# Single Tb Gold...cold Day..ok



## bullseyeben! (Apr 24, 2011)

Had around 30 shots with this light pull rig, with 7mm steel, av around 350fps... band life still surviving, but I don't think for much longer...


----------



## newconvert (Dec 12, 2011)

what dimensions for your super zippy fast bands?


----------



## bullseyeben! (Apr 24, 2011)

Ahhh now that's a secret


----------



## newconvert (Dec 12, 2011)

****it! i was going to get your recipe and get rich!


----------



## akmslingshots (Mar 2, 2012)

good speeds Ben



newconvert said:


> ****it! i was going to get your recipe and get rich!

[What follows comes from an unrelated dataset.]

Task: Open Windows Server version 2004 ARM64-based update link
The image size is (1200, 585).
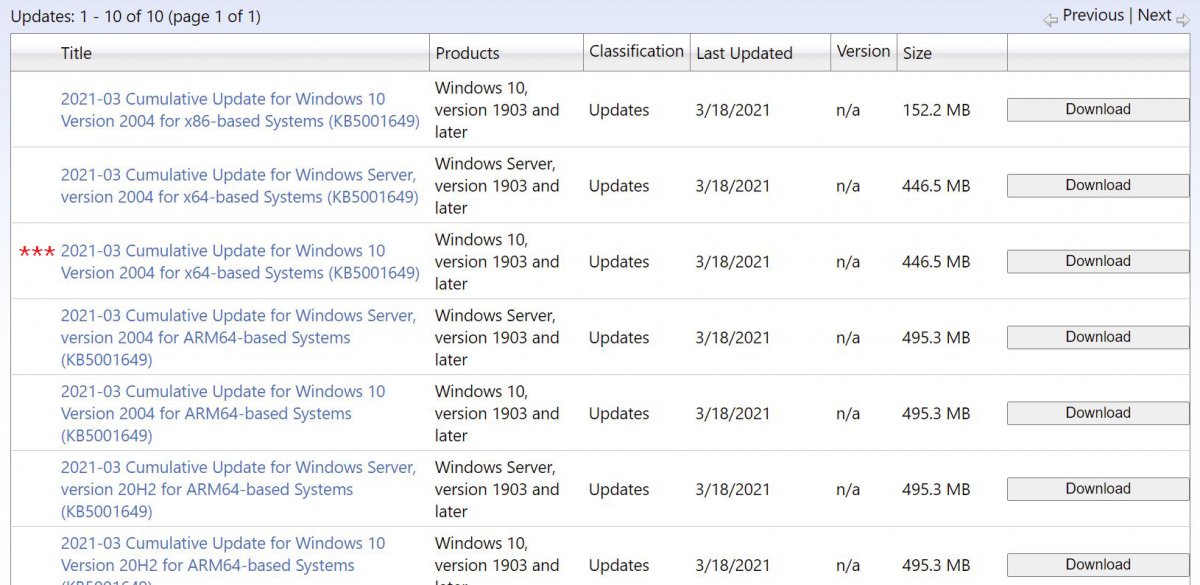Action: [238, 327]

I'm waiting for Ben to say he has that speed with 9.5mm steel, then try to do the same


----------



## bullseyeben! (Apr 24, 2011)

Lol ok... 
Effective tied length 270mm x 28mm to 10mm tap.. don't tell any one


----------



## bullseyeben! (Apr 24, 2011)

akmslingshots said:


> ****it! i was going to get your recipe and get rich!

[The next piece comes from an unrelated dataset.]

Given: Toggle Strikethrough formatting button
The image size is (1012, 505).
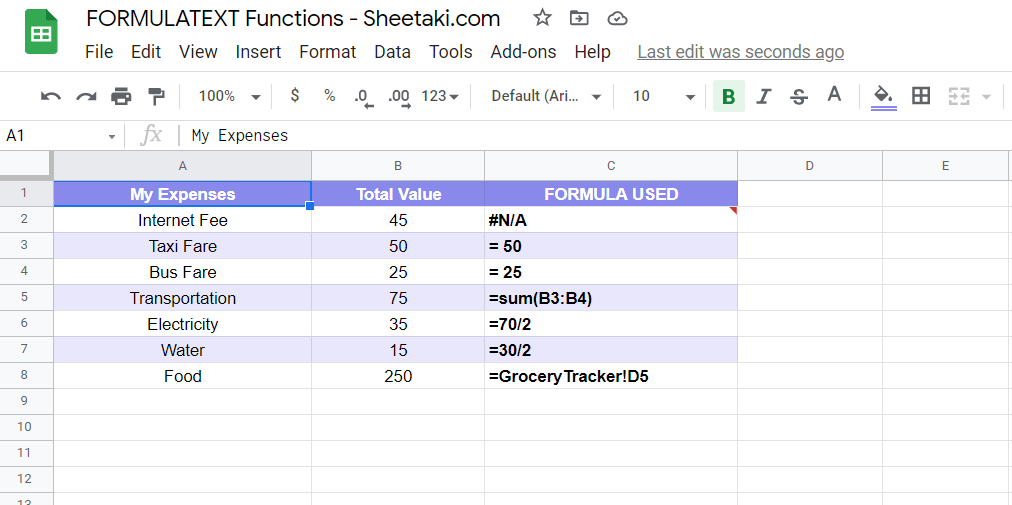Looking at the screenshot, I should click(798, 96).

I'm waiting for Ben to say he has that speed with 9.5mm steel, then try to do the same








[/quote]
Got 338 with 9mm lead, reckon that's on par


----------



## akmslingshots (Mar 2, 2012)

bullseyeben! said:


> Lol ok...
> Effective tied length 270mm x 28mm to 10mm tap.. don't tell any one


10MM!! whoa dude... how many shots you getting? not surprised its so low... will watch the vid on youtube later, using the socket for my speakers on another job lol


----------



## akmslingshots (Mar 2, 2012)

bullseyeben! said:


> Got 338 with 9mm lead, reckon that's on par


was that with a similar taper? would you care to share me the taper


----------



## treefork (Feb 1, 2010)

bullseyeben! said:


> Lol ok...
> Effective tied length 270mm x 28mm to 10mm tap.. don't tell any one










I won't tell anyone.


----------



## akmslingshots (Mar 2, 2012)

treefork said:


> I won't tell anyone.


tell me treefork, go on







haha


----------